- Dataset items -
[Start of section]

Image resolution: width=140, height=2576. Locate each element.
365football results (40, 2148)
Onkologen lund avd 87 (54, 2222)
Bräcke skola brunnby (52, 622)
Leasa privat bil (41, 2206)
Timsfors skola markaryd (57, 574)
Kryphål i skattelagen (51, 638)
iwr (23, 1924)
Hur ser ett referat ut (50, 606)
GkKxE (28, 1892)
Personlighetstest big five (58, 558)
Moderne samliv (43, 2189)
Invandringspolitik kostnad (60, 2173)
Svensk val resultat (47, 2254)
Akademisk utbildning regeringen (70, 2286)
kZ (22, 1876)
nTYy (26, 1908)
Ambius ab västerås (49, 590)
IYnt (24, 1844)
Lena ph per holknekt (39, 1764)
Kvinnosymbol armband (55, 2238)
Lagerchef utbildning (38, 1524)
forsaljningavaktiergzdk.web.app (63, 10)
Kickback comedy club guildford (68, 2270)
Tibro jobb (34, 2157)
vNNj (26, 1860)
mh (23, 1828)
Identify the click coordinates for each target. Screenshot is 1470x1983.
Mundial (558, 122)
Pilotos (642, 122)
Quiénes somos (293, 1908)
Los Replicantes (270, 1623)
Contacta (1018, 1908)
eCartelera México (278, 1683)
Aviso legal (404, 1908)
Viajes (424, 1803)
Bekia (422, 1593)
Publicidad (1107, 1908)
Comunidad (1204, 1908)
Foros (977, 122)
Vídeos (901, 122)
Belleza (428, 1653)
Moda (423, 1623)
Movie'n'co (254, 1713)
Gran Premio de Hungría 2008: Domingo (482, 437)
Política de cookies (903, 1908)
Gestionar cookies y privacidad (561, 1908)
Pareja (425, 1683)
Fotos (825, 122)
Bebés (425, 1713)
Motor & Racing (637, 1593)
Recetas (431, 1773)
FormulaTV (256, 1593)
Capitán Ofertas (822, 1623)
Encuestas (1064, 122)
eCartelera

[End of section]

Copy out all of the records above with nothing altered.

Image resolution: width=140, height=2576. Locate each element.
365football results (40, 2148)
Onkologen lund avd 87 (54, 2222)
Bräcke skola brunnby (52, 622)
Leasa privat bil (41, 2206)
Timsfors skola markaryd (57, 574)
Kryphål i skattelagen (51, 638)
iwr (23, 1924)
Hur ser ett referat ut (50, 606)
GkKxE (28, 1892)
Personlighetstest big five (58, 558)
Moderne samliv (43, 2189)
Invandringspolitik kostnad (60, 2173)
Svensk val resultat (47, 2254)
Akademisk utbildning regeringen (70, 2286)
kZ (22, 1876)
nTYy (26, 1908)
Ambius ab västerås (49, 590)
IYnt (24, 1844)
Lena ph per holknekt (39, 1764)
Kvinnosymbol armband (55, 2238)
Lagerchef utbildning (38, 1524)
forsaljningavaktiergzdk.web.app (63, 10)
Kickback comedy club guildford (68, 2270)
Tibro jobb (34, 2157)
vNNj (26, 1860)
mh (23, 1828)
Identify the click coordinates for each target. Screenshot is 1470x1983.
Mundial (558, 122)
Pilotos (642, 122)
Quiénes somos (293, 1908)
Los Replicantes (270, 1623)
Contacta (1018, 1908)
eCartelera México (278, 1683)
Aviso legal (404, 1908)
Viajes (424, 1803)
Bekia (422, 1593)
Publicidad (1107, 1908)
Comunidad (1204, 1908)
Foros (977, 122)
Vídeos (901, 122)
Belleza (428, 1653)
Moda (423, 1623)
Movie'n'co (254, 1713)
Gran Premio de Hungría 2008: Domingo (482, 437)
Política de cookies (903, 1908)
Gestionar cookies y privacidad (561, 1908)
Pareja (425, 1683)
Fotos (825, 122)
Bebés (425, 1713)
Motor & Racing (637, 1593)
Recetas (431, 1773)
FormulaTV (256, 1593)
Capitán Ofertas (822, 1623)
Encuestas (1064, 122)
eCartelera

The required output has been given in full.